*What you have to do*: Give back the data below exactly as it was given.

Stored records
•••••
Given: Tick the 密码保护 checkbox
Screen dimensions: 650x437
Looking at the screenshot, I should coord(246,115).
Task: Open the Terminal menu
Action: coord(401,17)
•••••
*Expected answer*:
Given: Tick the 密码保护 checkbox
Screen dimensions: 650x437
Looking at the screenshot, I should coord(246,115).
Task: Open the Terminal menu
Action: coord(401,17)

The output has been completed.